(Collected data)
◇ ◇ ◇ ◇ ◇ ◇ ◇

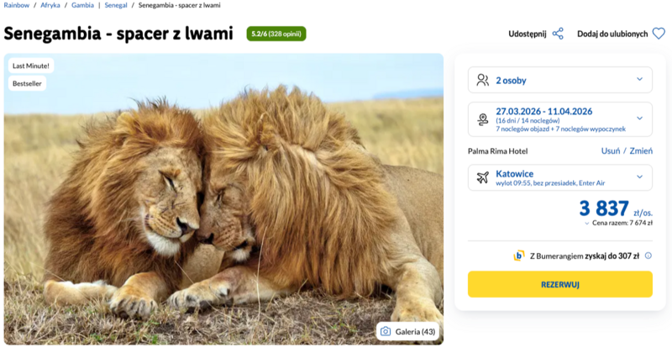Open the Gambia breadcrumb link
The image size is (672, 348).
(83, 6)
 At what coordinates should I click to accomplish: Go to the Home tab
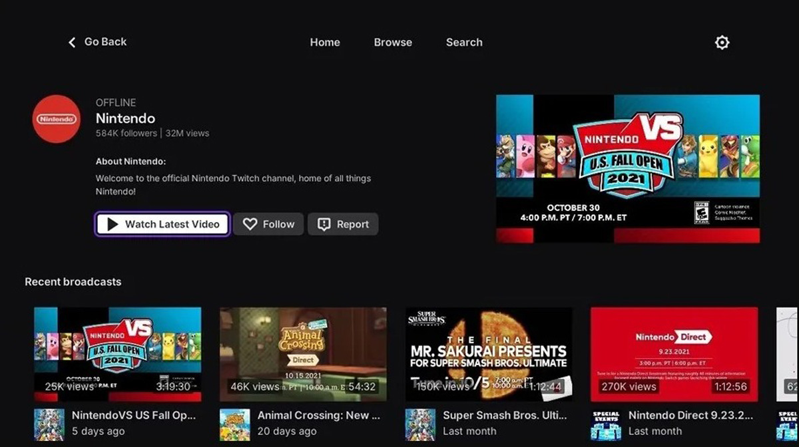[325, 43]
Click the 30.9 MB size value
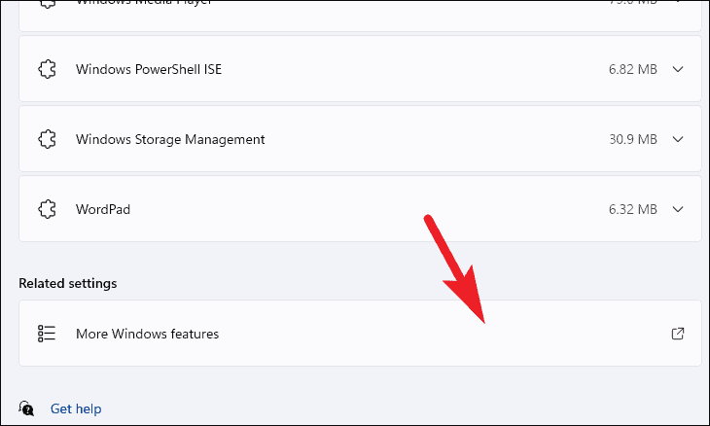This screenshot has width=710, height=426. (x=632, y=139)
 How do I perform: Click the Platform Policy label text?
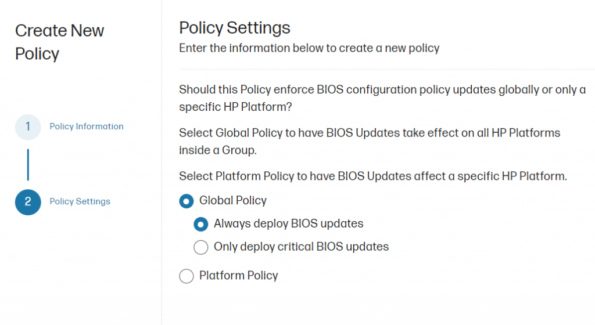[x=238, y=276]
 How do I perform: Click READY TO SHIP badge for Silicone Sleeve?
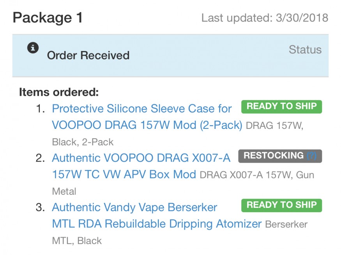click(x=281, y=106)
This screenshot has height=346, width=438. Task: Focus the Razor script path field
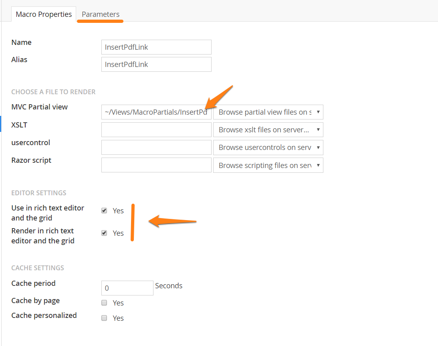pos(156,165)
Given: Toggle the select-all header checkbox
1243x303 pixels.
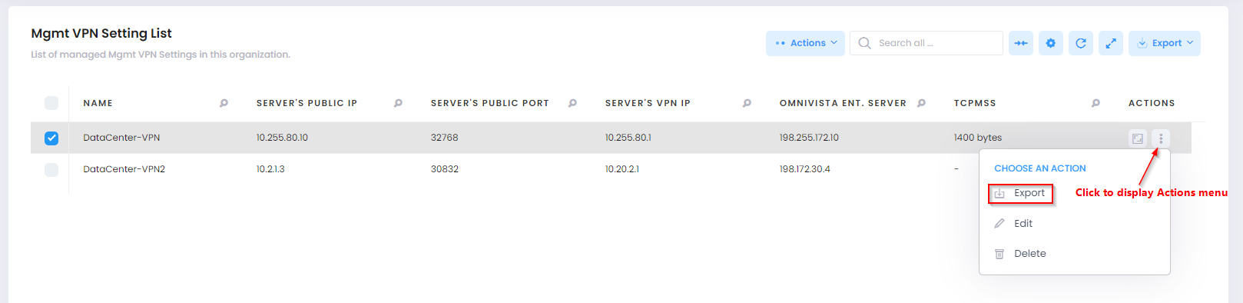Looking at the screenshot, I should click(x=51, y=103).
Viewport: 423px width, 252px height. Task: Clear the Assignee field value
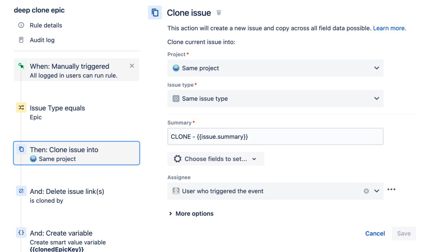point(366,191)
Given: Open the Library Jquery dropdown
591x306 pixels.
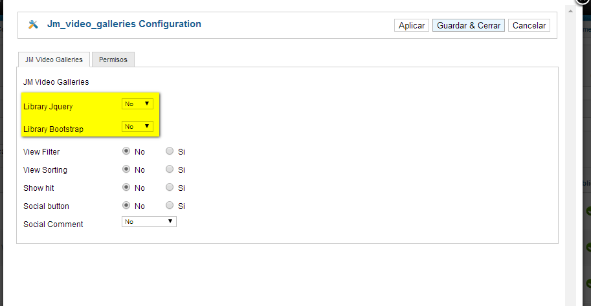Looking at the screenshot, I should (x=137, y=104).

◇ ◇ ◇ ◇ ◇ ◇ ◇

Directions —
From the line containing "At what coordinates" to the last line of the entries, output every line exactly as written, but leave out the pictures.

Task answer —
 At what coordinates should I click to accomplish: Go to the Home tab
[325, 43]
Click the 30.9 MB size value
This screenshot has width=710, height=426. (x=632, y=139)
 How do I perform: Click the Platform Policy label text?
[x=238, y=276]
 How do I perform: Click READY TO SHIP badge for Silicone Sleeve?
click(x=281, y=106)
This screenshot has height=346, width=438. Task: Focus the Razor script path field
pos(156,165)
Given: Toggle the select-all header checkbox
1243x303 pixels.
Looking at the screenshot, I should click(x=51, y=103).
Viewport: 423px width, 252px height. Task: Clear the Assignee field value
point(366,191)
Given: Open the Library Jquery dropdown
591x306 pixels.
Looking at the screenshot, I should (x=137, y=104).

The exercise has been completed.